RECORDS SUPPLIED:
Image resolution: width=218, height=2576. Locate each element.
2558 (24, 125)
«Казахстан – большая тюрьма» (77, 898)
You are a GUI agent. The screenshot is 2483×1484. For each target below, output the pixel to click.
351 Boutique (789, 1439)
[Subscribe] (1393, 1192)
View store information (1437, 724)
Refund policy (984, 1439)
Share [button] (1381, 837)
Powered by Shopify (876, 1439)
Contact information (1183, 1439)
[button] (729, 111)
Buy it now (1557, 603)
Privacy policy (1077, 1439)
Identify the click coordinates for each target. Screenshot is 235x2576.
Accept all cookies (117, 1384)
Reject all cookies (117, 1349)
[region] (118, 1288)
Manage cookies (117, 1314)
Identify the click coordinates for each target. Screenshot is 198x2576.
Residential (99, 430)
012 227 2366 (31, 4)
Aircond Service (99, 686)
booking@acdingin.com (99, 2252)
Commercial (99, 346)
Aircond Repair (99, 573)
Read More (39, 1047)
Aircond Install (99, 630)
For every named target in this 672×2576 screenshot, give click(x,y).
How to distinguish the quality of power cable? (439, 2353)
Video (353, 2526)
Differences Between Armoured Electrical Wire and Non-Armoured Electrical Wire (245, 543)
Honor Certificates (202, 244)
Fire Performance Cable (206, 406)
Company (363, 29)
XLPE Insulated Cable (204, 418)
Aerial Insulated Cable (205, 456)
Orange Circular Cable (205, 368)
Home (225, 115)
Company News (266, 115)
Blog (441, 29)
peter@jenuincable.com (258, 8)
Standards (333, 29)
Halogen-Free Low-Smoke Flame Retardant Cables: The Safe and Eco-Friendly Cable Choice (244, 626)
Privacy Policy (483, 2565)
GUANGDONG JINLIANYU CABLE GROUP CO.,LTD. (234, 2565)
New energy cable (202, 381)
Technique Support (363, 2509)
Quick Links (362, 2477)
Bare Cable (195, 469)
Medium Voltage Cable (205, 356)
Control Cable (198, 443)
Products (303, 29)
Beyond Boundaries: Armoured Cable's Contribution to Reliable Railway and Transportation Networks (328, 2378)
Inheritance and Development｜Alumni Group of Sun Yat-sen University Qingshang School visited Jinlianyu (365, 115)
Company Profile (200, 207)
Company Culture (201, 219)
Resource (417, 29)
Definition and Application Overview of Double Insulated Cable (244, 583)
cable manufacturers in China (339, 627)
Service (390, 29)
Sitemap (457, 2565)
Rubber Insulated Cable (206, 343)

HOW TO COMPLETE THIS TASK: Transcribe, exactly and without additions, the lines of the records above, beginning with the line that contains "Home (225, 115)" and ending with the line that contains "Products (303, 29)", both included.

ANSWER SPACE:
Home (225, 115)
Company News (266, 115)
Blog (441, 29)
peter@jenuincable.com (258, 8)
Standards (333, 29)
Halogen-Free Low-Smoke Flame Retardant Cables: The Safe and Eco-Friendly Cable Choice (244, 626)
Privacy Policy (483, 2565)
GUANGDONG JINLIANYU CABLE GROUP CO.,LTD. (234, 2565)
New energy cable (202, 381)
Technique Support (363, 2509)
Quick Links (362, 2477)
Bare Cable (195, 469)
Medium Voltage Cable (205, 356)
Control Cable (198, 443)
Products (303, 29)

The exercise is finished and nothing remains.